**Problem to work on**
From the line that contains "Task: Click the 2009年3月 加入 join date" down to the last line of the listing below, reproduce each line exactly but not the pictures.

---------- The data

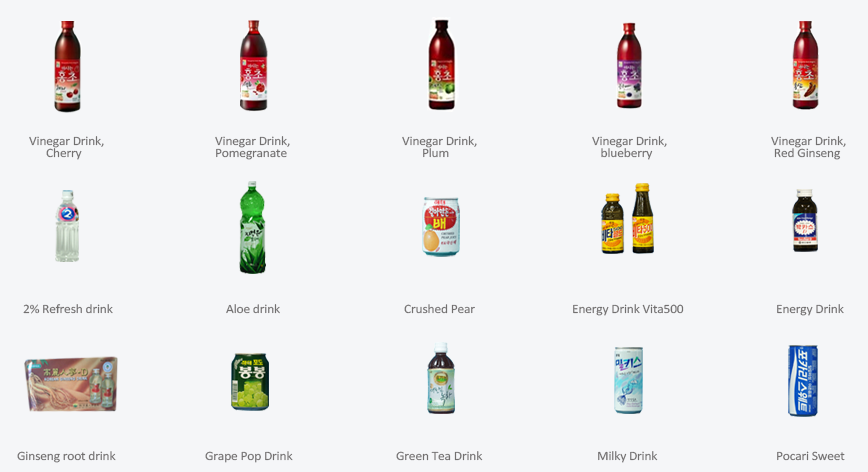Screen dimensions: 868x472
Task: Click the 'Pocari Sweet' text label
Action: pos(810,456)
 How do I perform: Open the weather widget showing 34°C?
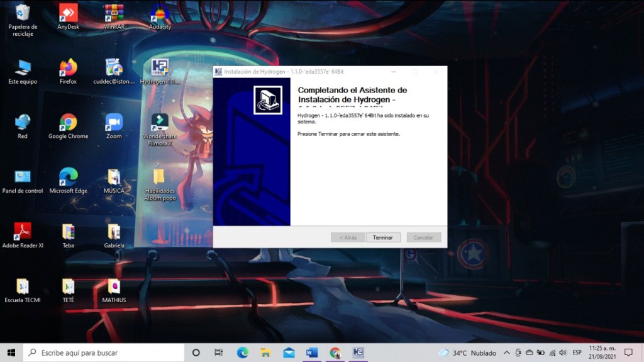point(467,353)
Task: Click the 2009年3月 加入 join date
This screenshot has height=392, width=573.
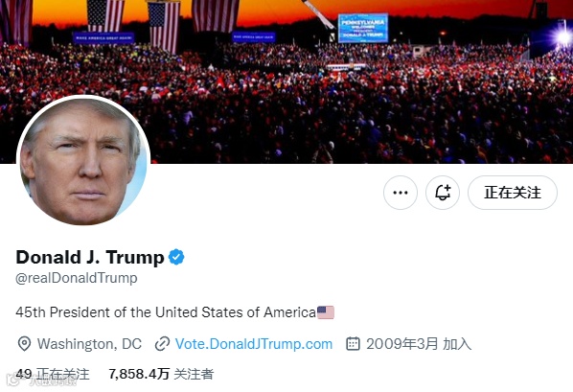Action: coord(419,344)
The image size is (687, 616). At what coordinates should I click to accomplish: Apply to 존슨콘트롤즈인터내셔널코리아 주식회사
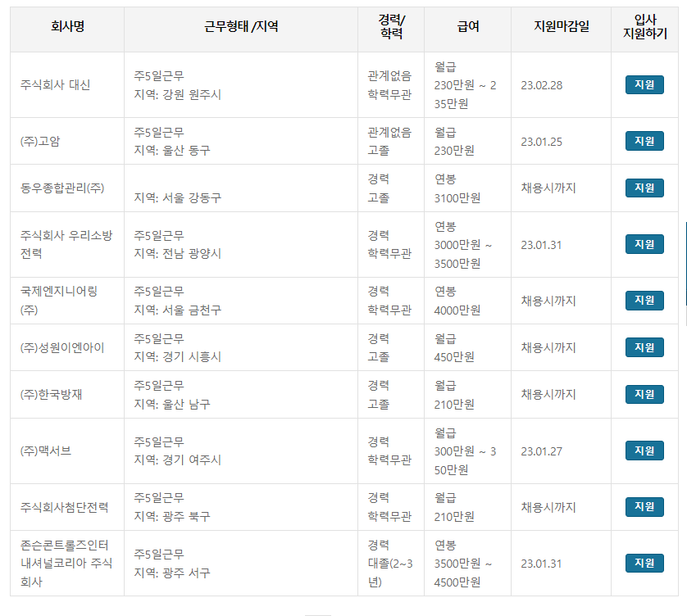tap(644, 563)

--------------------

**Solution for this problem**
Task: Click the 2009年3月 加入 join date
This screenshot has height=392, width=573.
Action: coord(419,344)
The image size is (687, 616). At what coordinates should I click to accomplish: Apply to 존슨콘트롤즈인터내셔널코리아 주식회사
tap(644, 563)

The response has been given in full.